Starting at the line that contains "At what coordinates" and ending with the line that contains "Action: [460, 79]", write those lines out again, swapping "screenshot" for "image" and changing nothing else. Leave the pictures out.

• MATERIAL FOR THE TASK:
::::::::

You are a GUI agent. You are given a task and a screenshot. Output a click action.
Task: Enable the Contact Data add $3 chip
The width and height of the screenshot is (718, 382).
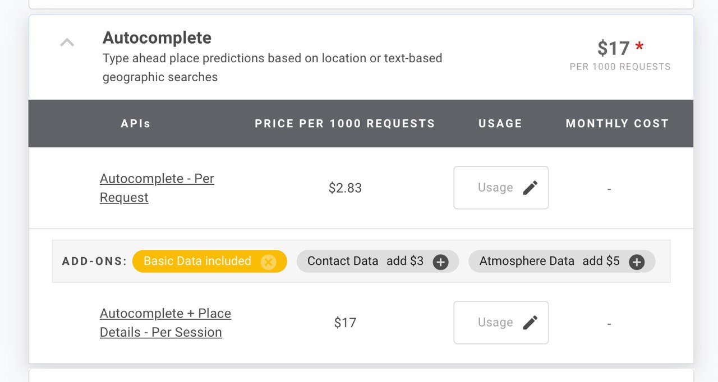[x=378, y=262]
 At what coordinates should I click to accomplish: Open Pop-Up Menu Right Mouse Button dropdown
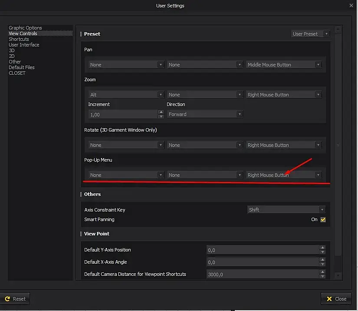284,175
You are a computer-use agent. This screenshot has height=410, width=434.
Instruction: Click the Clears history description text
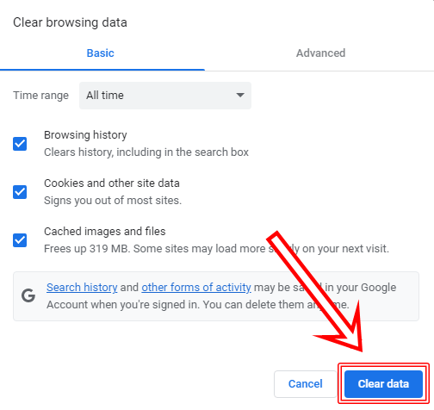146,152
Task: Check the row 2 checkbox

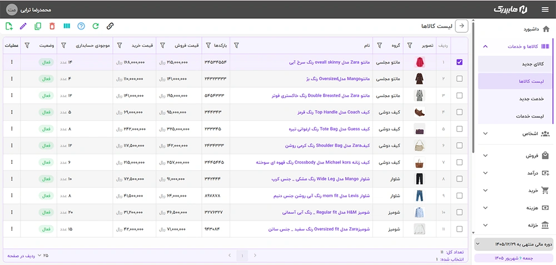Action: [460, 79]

::::::::

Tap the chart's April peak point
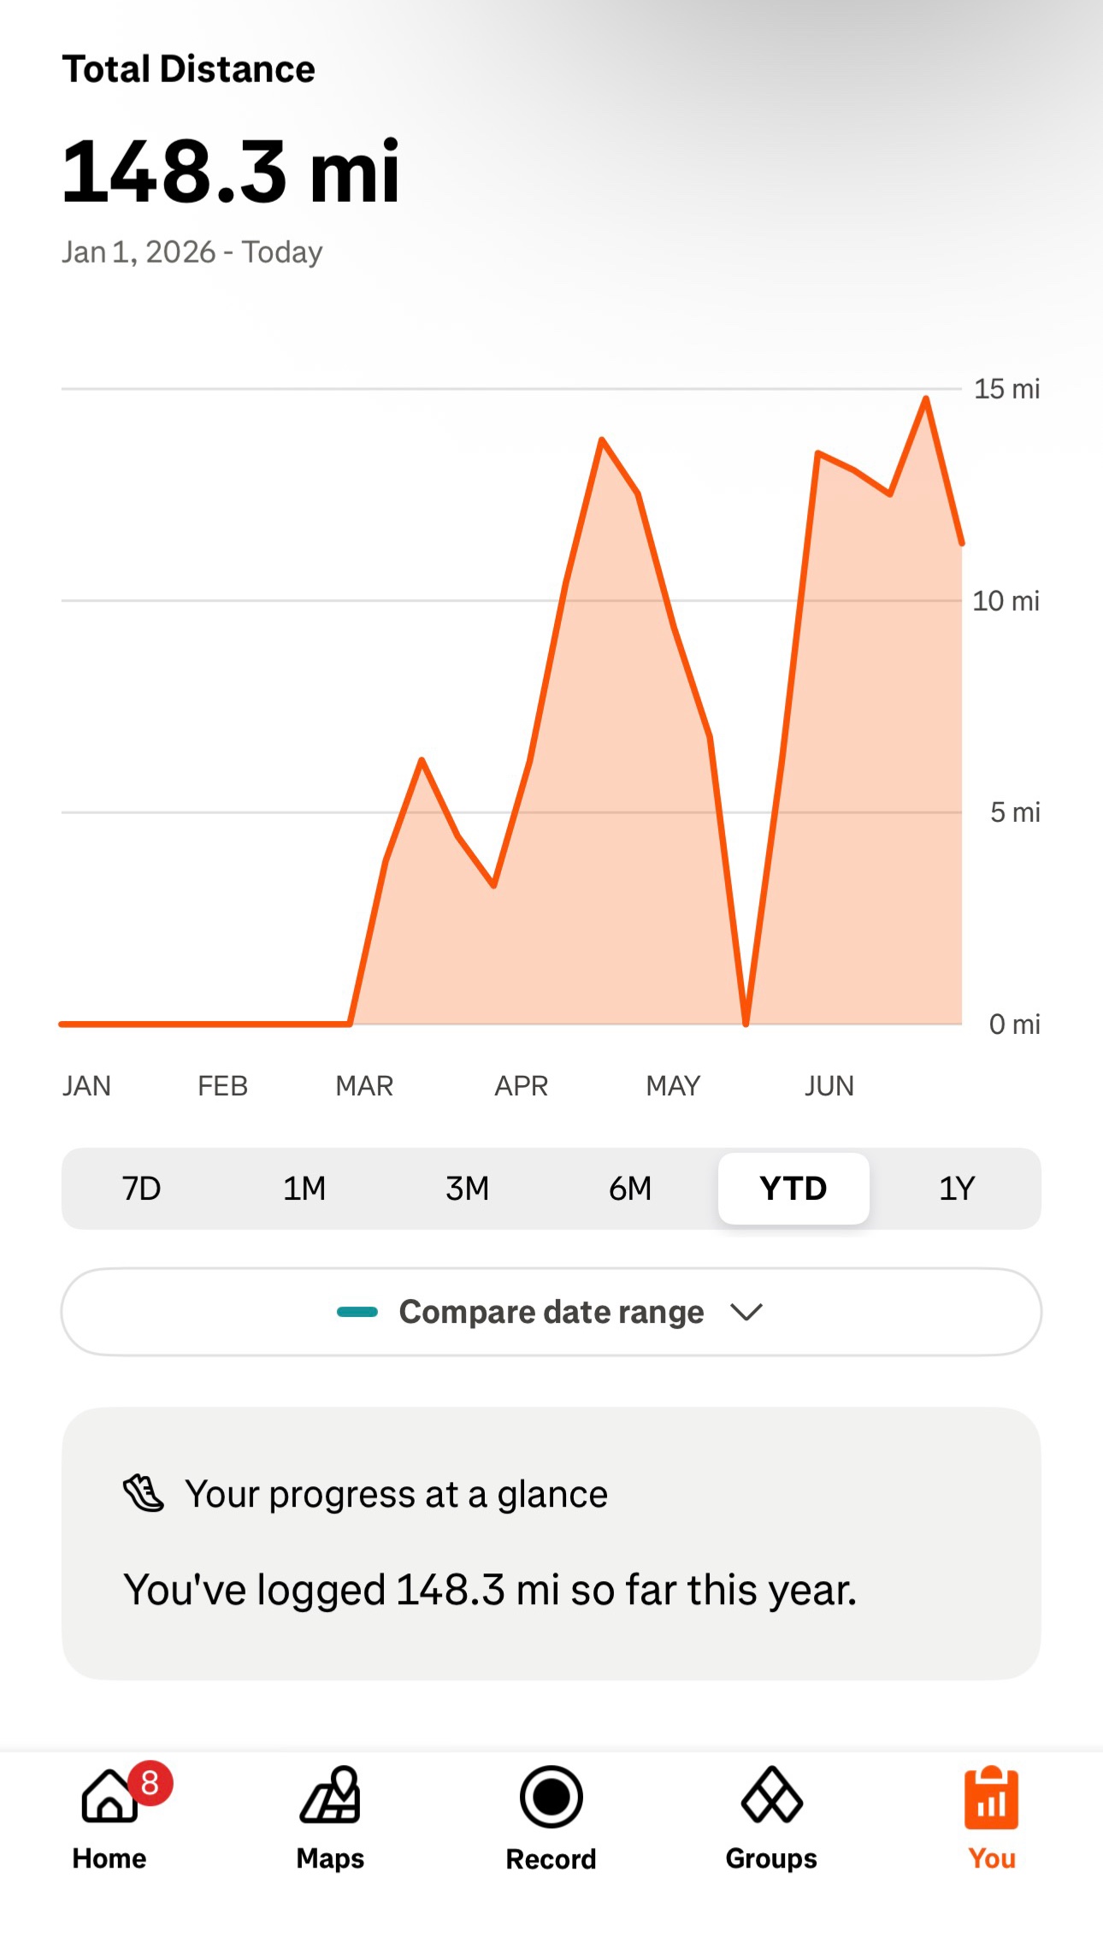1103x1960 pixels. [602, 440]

::::::::

• OUTPUT FOR THIS EXERCISE:
 At what coordinates should I click to accomplish: Open Pop-Up Menu Right Mouse Button dropdown
284,175
You are a computer-use agent. This image has height=410, width=434.
Instruction: Click the Clears history description text
146,152
Task: Check the row 2 checkbox

Action: [460, 79]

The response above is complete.